Pour comprendre l’ampleur de l’intervention ministérielle, il faut remonter à l’origine de la crise. C’est dans un contexte qualifié d’«exceptionnel et particulier» que s’était tenue, le 31 janvier 2026, l’assemblée générale du CNOM à l’immeuble Arambo de Libreville — la première du genre depuis la fin de la transition politique.
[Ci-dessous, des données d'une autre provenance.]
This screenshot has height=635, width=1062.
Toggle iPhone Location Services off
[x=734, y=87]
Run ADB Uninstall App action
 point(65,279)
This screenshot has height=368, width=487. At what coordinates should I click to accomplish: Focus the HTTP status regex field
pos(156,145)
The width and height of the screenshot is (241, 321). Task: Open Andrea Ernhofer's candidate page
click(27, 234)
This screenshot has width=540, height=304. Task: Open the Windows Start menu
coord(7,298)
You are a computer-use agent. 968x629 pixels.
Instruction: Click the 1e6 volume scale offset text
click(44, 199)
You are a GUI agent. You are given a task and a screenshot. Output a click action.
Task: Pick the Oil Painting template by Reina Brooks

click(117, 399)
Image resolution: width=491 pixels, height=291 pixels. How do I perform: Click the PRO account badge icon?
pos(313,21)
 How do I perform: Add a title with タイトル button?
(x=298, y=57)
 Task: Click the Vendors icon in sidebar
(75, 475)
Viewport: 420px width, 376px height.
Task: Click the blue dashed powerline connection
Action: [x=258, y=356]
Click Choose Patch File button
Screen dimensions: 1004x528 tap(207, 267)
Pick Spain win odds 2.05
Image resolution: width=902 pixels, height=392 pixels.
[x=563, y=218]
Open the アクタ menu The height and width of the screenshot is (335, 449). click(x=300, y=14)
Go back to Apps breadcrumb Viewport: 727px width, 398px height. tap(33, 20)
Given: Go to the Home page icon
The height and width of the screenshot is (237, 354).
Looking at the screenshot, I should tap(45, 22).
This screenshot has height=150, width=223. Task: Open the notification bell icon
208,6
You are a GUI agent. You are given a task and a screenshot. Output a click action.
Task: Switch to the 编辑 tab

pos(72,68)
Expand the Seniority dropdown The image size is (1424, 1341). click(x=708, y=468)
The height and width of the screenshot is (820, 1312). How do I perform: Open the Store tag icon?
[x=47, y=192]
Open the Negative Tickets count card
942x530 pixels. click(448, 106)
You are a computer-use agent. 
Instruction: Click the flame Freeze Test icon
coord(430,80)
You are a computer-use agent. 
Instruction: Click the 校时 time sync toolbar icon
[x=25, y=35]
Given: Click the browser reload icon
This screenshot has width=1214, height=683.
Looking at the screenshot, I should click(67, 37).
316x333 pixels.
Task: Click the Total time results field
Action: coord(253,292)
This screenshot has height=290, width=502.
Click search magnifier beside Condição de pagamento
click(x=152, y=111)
À cette occasion, le bureau sortant, dont la longévité record dépasse les 20 ans à la tête de l’institution, avait annoncé le lancement du processus de renouvellement. Un appel à candidatures avait été lancé. L’élection était fixée au 9 mai 2026.Mais entre les résolutions de janvier et la réalité du terrain, le fossé s’est rapidement creusé.
Des critères qui ont mis le feu aux poudres
Tout a basculé avec la publication du communiqué N°0068/2026/CNOM, daté du 15 avril 2026. Pour briguer la présidence ou la vice-présidence, les candidats devaient être de nationalité gabonaise, avoir au moins 45 ans révolus et être inscrits au tableau de l’Ordre depuis plus de 15 ans. Pour les autres postes, l’âge minimum requis était de 40 ans, avec au moins 5 ans d’ancienneté.
Ces exigences ont immédiatement déclenché une vague d’indignation dans les rangs des praticiens. Pour de nombreux médecins, ces critères seraient une stratégie délibérée pour écarter une nouvelle génération, pourtant majoritaire sur le terrain. Un verrouillage générationnel — c’est le terme qui circulait dans les couloirs des structures sanitaires du pays.
Le Ministère sort de sa réserve
Face à cette contestation qui menaçait d’embraser la corporation médicale, la tutelle n’avait plus le choix. Suite à une rencontre tenue le jeudi 30 avril 2026 avec le Bureau chargé de l’organisation des élections, le Ministère de la Santé a tranché avec autorité. Les mesures arrêtées sont sans appel : Retrait pur et simple des critères d’âge et d’ancienneté contestés; Suspension immédiate de la campagne électorale; Report du processus électoral.
À cela s’ajoute la mise en place d’un comité électoral placé sous l’observation directe du Secrétaire général du Ministère et le maintien en fonction de l’actuel Bureau chargé de l’organisation jusqu’à nouvel ordre. Un recadrage en règle qui dit tout sur la gravité de la situation.